Others from the TGS included Valeliano Tovi, 'Ana Maea Tupou, Folauhola Latu'ila, Nikolasi Heni, with the Tongan Navy crew from HMAF.

Observations from the base team continued overnight.

TGS reported this morning that observations from satellite images between 5:10pm and 11:30pm  showed that the eruption is continuous, maintaining a 5km wide column plume of ash, steam and gas rising to altitude 18-20km above sea level.

“The plume expands radially up to a radius of 240km from the volcano, passing over Tongatapu, ‘Eua, Ha’apai and Vava’u group. At 10:30 pm the plume had declined to altitude 18km above sea level.”

All domestic flights in Tonga were cancelled for today, Saturday, due to the active volcano, which is located 65 kms north of the capital.

Sea level back to normal

At 10:00am this morning Saturday, the National Tsunami Warning Centre cancelled the tsunami marine warning for Tongatapu, Ha'apai and southern Tonga .

Based on the observation data recorded from the tide gauge at Nuku’alofa, it indicated that the state of the sea level is back to normal. The fluctuation of the sea level recorded in the tide gauge at Nuku’alofa was below 10cm over the past six hours (up to 10:am Saturday).

Viewed from space

The Hunga eruption began early on Jan.14 between 4:20-4:30am local time and was captured by weather satellites.

A dramatic animation of the pulsating eruption as it continued through the day was published by the Space Science Centre at the University of Wisconsin-Madison in the United States using data captured by the GOES-17 satellite. It shows how the volcanic plume rose rapidly, and with enormous energy spreading clouds of ash and dust across Tonga.

Hunga explosion

Pictured above, Hunga eruption captured by the GOES-17 satellite (NOAA) at 6:40am Jan. 14, 2022, Tonga local time, shows the extent of the explosion that pushed the plume over 16km above sea level. Tonga's coastline is outlined in blue.

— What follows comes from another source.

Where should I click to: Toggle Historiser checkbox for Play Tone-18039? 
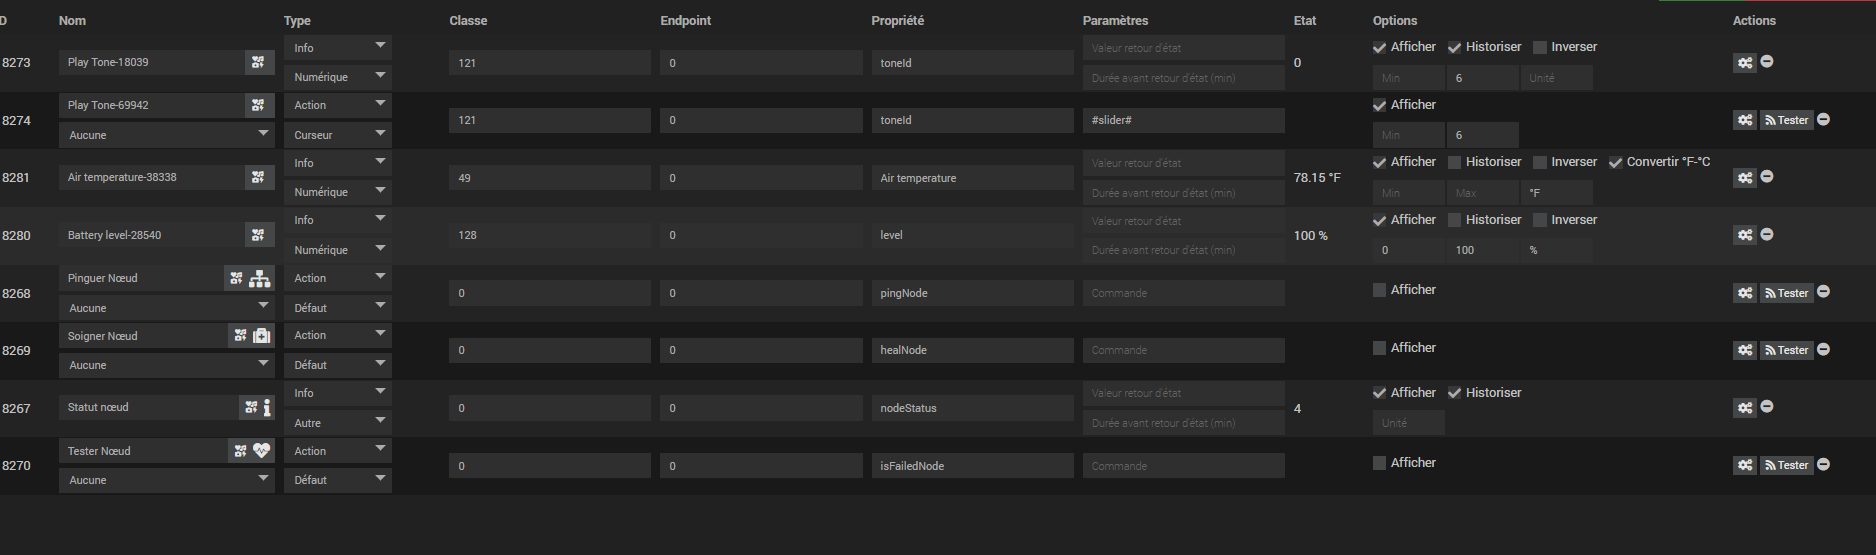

An animation of GOES-17 visible imagery, (courtesy Scott Bachmeier, CIMSS) shows the evolution of the pulsing eruption throughout the day on Jan. 14 local time (Jan. 13 UTC).

Photographed from the sea level yesterday afternoon by the Tonga Geological Services team, the volcano continued to demonstrate its powerful forces.

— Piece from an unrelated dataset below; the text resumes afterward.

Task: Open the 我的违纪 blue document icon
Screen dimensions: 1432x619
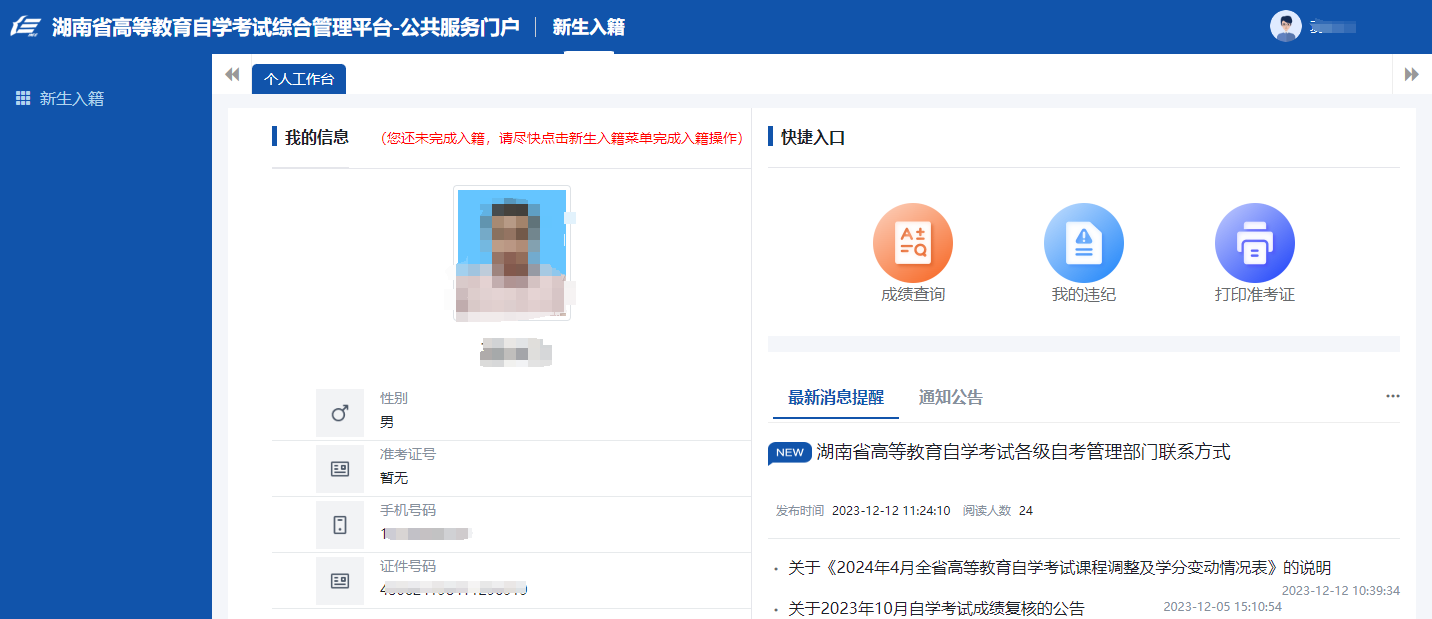Action: [1083, 243]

Northeastward view at Hunga Ha’apai, a 5km wide plume of ash, steam and gas rises to over 18 km above sea level. Jan. 14, 2022 at 5:12pm. Photo: Taaniela Kula/TGS.

Hunga eruption
Eastward view at Hunga Ha’apai, a 5km wide plume of ash, steam and gas rises to over 18 km above sea level. Jan. 14, 2022 at 5:27pm. Photo: Taaniela Kula/TGS.

The smell of sulphur was experienced over Tongatapu and Ha'apai and government offices closed for the day after a tsunami warning was issued.

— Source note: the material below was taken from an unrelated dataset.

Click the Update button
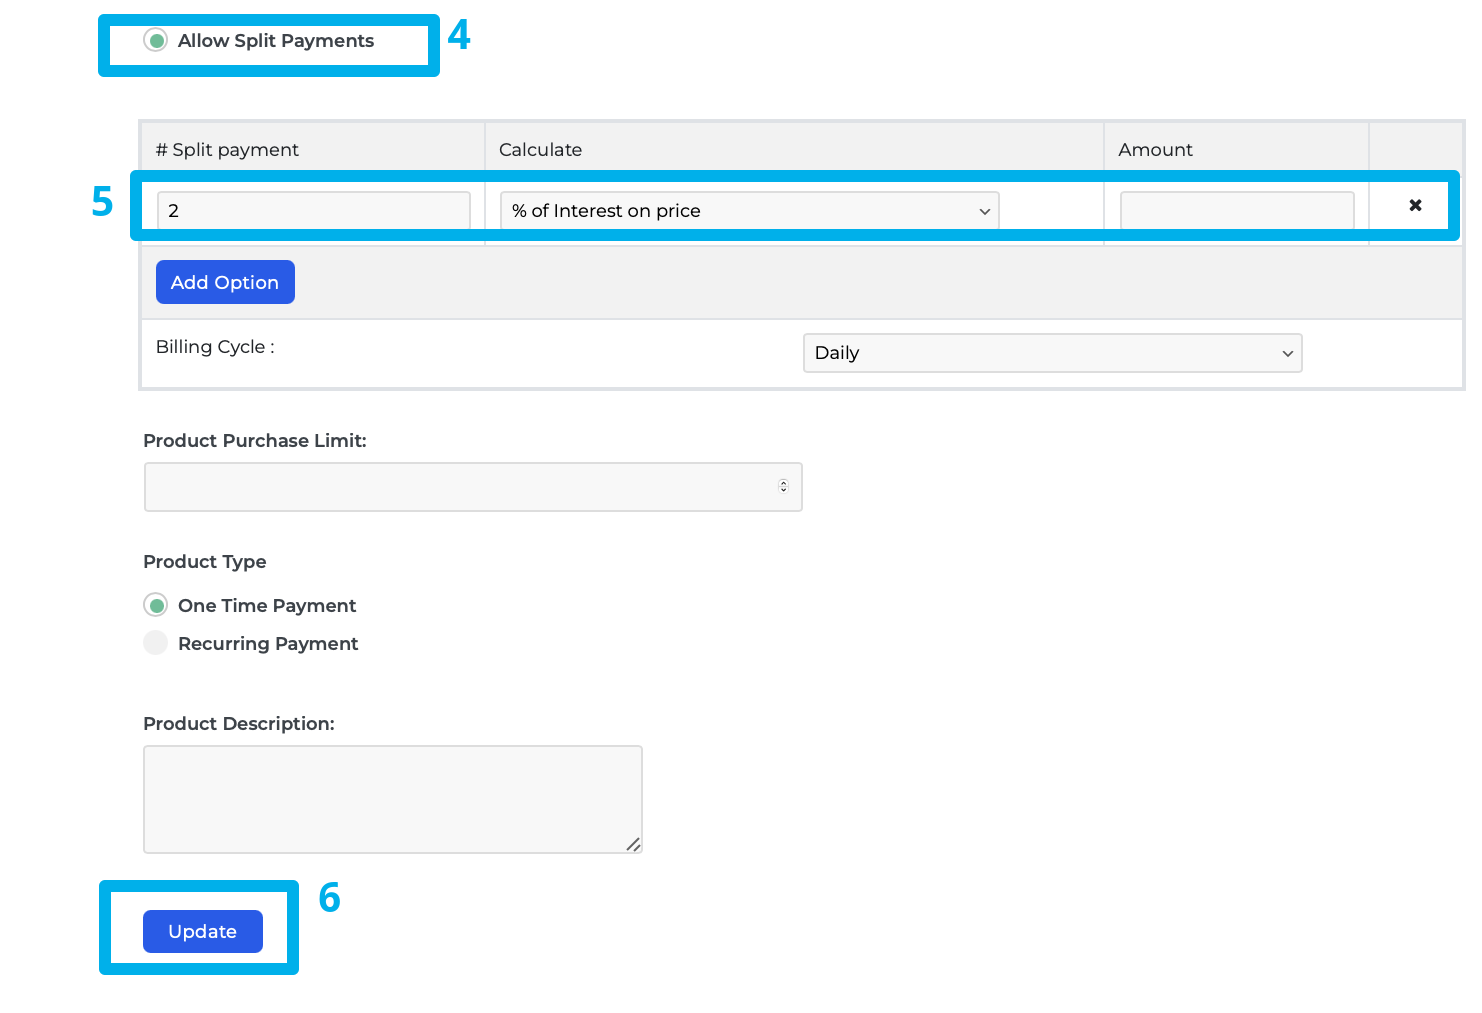This screenshot has height=1013, width=1482. pyautogui.click(x=202, y=931)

Shane Egan, owner of the Blue Banana accommodation at Kanokupolu Beach said yesterday that he did not notice any unusual movement in the lagoon there, “The big swell and strong onshore wind were already creating enough turbulence. I did get the strong sulphur smell again, from really early this morning,” he said.
“The Hunga plume resembled an atomic mushroom as white storm birds battled against the wind. Sunset started with a weird yellow, tinted by the volcanic dust in the upper atmosphere. Then the electrical action began.”

TGS said today that ashfall was reported yesterday in Mango and Fonoi Islands of Ha’apai and impacting the rainwater tanks.

“Sometimes volcanic ash in the atmosphere is not visible but stinging on the eyes or irritation are signs. If dark coloured particles are observed on outdoor surfaces at a large scale, it may also be a sign of ashfall. It is advised to stay indoors and to protect your rainwater harvestings. Please ensure to cover your water reservoirs. If one feels short of breath please wear a mask to reduce inhalation of ash from the air,” they warned.

“Strange oceans and nearshore turbulence were seen in the shores of Ha’apai and Tongatapu islands. These are caused by the volcanic eruption and these dynamic currents can cause chaos if one tries to sail or swim in it. It is advised that the public stay out of the water until the volcanic eruption until further notice,” TGS said. They asked the Tongan public to remain vigilant. “Please advise local authorities if abnormal activities continue to occur or contact 7401331.”

Orange light at sunset during Hunga volcanic eruption. Kanokupolu Beach, Tongatapu. Jan. 14, 2022. Photo: Shane Egan.